Tenggat dan pemenuhan syarat pemutihan sawit dituliskan jelas pada pasal ini. Artinya terhitung setelah tanggal 2 November 2023, semua persyaratan pemutihan sudah harus dipenuhi. Tidak ada lagi perbaikan dari para pemohon.  

“Jadi tahapannya bukan permohonan tetapi verifikasi harus sudah selesai. Artinya syarat harus sudah penuh, tidak ada lagi perbaikan,” kata dia. 

Mekanisme tahapan pemutihan sawit dalam kawasan hutan diatur melalui PP No 24 Tahun 2021 Tentang Tata Cara Pengenaan Sanksi Administratif dan Tata Cara PNBP Yang Berasal dari Denda Administratif Kehutanan yang ditandatangani Presiden Joko Widodo pada 21 Februari 2021.

Mekanisme penyelesaian dilakukan dengan beberapa tahap. Pertama didahului dengan inventarisasi data dan informasi usaha dalam kawasan hutan. Hasil inventarisasi ini kemudian diklasifikasi dan ditetapkan melalui Surat Keputusan Menteri Kehutanan dan Lingkungan Hidup (LHK).   

Kedua, SK ini ditindaklanjuti dengan pemberitahuan kepada para pelaku usaha yang terdata untuk memenuhi persyaratan serta pelunasan Provisi Sumber Daya Hutan dan Dana Reboisasi (PSDH dan DR). UU No 11 Tahun 2020 Tentang Cipta Kerja memberikan jangka waktu maksimal tiga tahun untuk pengajuan permohonan ini.

Ketiga, para pelaku usaha mengajukan permohonan dengan memberikan persyaratan administratif dan teknis. 

Keempat, pemerintah lantas menindaklanjuti dengan verifikasi lapangan. Pada tahap ini  pemerintah dapat menerima ataupun menolak permohonan. Jika ditolak maka pemohon dapat mengajukan perbaikan dengan jangka waktu 180 hari. 

Kelima, jika berlanjut maka pemerintah memberikan surat tagihan dan pelaku usaha melakukan pembayaran PSDH dan DR. Keenam, jika pembayaran tagihan sudah dipenuhi lantas pemerintah akan menerbitkan persetujuan. 

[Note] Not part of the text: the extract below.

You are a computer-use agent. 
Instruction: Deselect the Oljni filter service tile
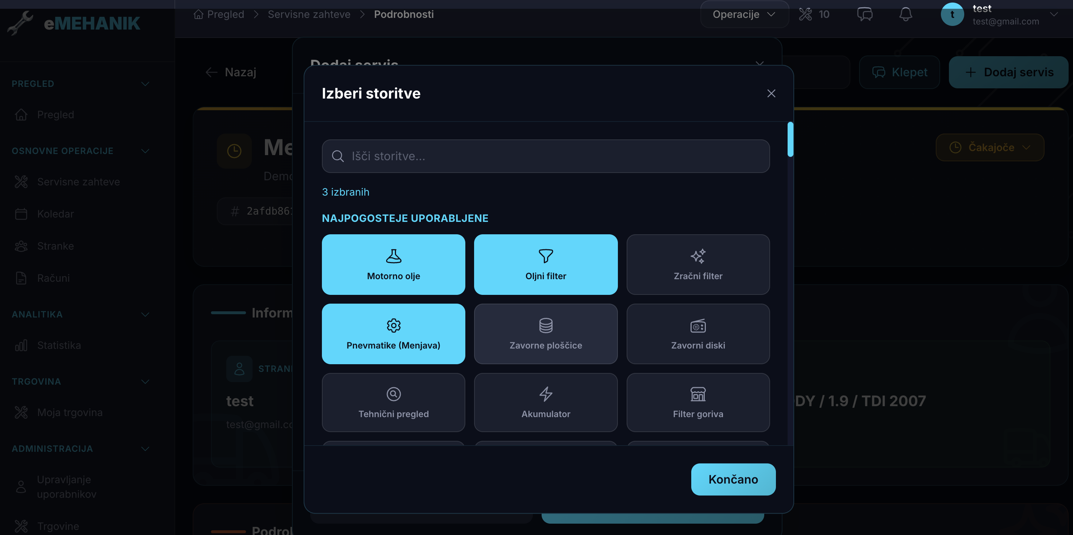click(x=545, y=264)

PP 24 Tahun 2021 merupakan aturan turunan UU Cipta Kerja. Namun peraturan ini masih merujuk pada UU No 11 Tahun 2020 Tentang Cipta Kerja. Frasa soal tenggat waktu dalam UU ini berbeda dengan Pasal 110 A UU No 6 Tahun 2023 Tentang Cipta Kerja. UU itu menyebutkan tenggat waktu penyelesaian persyaratan usaha tanpa perizinan berusaha di kawasan hutan paling lambat tiga tahun sejak UU berlaku. 

Beleid yang diputus inkonstitusional bersyarat oleh Mahkamah Konstitusi pada 25 November 2021 ini kemudian diganti setelah pada 2022 Presiden Joko Widodo mengeluarkan Perppu No 2 Tahun 2022 Tentang Cipta Kerja. DPR pun telah mengesahkan perppu ini menjadi UU dan dicatatkan menjadi UU No 6 Tahun 2023 Tentang Cipta Kerja. 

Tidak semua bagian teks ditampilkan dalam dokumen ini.